If you’re widowed and used frozen sperm to conceive children, are those children entitled to their deceased father’s Social Security benefits?
The Supreme Court is now deciding what to do with just such a case after a woman’s request for Social Security benefits for her twins, born 18 months after their father died of cancer, was denied, the Associated Press reported.
Here’s the story:
Karen and Robert Capato were married for only a few months before Robert was diagnosed with esophageal cancer in 2000. Fearing that his chemotherapy treatment might leave him sterile, Robert deposited sperm at a fertility clinic before his treatment began.
Although he initially appeared to recover, by Thanksgiving of 2001 his condition had begun to deteriorate. Because the couple wanted siblings for their son, they made plans for Karen to use the frozen sperm to conceive a child after Robert’s death.
Less than four months later, Robert died at the age of 44. Karen then resumed the couple’s attempt to have another child.

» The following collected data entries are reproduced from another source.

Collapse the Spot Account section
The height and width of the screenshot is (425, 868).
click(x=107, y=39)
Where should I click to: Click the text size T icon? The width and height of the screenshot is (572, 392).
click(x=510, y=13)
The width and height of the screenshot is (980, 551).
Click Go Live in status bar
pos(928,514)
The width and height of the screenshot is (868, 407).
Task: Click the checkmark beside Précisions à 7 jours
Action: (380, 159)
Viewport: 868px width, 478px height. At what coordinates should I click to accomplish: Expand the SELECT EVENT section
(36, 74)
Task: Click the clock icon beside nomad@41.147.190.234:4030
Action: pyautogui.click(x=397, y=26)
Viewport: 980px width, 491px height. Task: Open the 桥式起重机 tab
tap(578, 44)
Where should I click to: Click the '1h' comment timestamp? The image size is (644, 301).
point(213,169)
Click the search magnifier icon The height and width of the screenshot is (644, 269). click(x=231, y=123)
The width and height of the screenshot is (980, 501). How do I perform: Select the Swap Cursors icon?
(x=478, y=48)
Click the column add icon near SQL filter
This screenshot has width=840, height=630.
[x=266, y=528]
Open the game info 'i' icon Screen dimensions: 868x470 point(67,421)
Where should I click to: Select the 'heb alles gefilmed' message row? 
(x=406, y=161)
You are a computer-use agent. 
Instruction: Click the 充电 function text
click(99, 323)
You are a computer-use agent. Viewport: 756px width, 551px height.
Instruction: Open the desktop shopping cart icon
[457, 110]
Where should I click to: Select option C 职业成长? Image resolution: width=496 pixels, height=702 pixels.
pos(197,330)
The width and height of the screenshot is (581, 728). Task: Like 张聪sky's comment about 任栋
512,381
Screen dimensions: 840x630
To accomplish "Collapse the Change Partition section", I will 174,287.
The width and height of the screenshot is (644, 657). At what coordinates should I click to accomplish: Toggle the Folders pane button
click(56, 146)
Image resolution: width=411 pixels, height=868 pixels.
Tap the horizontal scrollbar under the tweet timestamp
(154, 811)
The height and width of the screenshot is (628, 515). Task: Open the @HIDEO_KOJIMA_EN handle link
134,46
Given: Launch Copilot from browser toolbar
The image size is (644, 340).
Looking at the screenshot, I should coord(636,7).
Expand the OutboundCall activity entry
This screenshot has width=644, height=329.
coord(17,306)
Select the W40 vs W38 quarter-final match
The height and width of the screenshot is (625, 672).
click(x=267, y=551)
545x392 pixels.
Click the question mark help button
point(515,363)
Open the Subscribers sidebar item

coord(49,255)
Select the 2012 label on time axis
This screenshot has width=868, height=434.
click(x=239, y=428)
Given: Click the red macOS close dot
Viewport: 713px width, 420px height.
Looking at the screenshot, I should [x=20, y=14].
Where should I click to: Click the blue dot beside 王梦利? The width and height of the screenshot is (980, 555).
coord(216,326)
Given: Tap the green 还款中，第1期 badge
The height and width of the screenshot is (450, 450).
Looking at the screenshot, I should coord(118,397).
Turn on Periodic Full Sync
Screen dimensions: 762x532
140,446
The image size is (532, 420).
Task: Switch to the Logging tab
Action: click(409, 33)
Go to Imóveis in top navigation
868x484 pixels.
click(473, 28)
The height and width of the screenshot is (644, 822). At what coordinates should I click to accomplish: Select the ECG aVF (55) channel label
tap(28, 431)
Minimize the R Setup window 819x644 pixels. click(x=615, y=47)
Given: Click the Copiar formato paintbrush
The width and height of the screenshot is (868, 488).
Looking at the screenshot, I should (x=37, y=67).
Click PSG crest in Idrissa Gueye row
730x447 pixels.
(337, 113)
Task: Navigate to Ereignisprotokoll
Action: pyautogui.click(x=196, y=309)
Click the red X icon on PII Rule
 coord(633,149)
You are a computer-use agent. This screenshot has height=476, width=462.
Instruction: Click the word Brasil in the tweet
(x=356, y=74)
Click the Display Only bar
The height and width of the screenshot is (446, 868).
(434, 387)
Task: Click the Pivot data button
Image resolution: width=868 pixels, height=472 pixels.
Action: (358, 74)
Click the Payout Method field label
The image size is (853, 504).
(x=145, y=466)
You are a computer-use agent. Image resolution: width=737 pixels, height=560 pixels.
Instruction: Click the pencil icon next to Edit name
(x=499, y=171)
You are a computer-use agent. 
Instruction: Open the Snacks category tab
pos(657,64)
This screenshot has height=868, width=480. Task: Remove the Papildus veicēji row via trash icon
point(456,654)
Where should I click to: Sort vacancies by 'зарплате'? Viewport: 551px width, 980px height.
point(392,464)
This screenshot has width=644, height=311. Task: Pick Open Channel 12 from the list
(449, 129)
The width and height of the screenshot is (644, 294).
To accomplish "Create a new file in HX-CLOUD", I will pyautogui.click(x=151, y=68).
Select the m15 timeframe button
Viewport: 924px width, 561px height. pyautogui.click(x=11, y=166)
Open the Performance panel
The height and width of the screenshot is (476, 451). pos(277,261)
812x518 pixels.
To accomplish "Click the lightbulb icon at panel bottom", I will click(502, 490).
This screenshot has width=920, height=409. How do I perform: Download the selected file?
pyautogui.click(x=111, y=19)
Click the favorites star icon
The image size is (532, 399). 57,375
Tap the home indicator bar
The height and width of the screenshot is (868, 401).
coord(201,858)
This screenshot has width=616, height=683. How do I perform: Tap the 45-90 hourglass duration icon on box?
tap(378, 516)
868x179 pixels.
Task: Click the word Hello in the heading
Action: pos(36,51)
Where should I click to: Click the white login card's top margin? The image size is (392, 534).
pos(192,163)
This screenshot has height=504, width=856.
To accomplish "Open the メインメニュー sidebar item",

And in 2003, after a successful round of in vitro fertilization using her husband’s sperm, she gave birth to twins.
When Karen Capato applied for survivor benefits on behalf of the twins, it was rejected by the Social Security Administration on the grounds that for them to qualify, Robert Capato needed to be alive during their conception.
Supreme Court Justice Antonin Scalia said: “What is at issue here is not whether children that have been born through artificial insemination get benefits. It’s whether children are born after the father’s death gets benefits,” the AP quoted him as saying. A ruling is expected this summer.
What do you think? Should children conceived after the death of a parent be entitled to death benefits?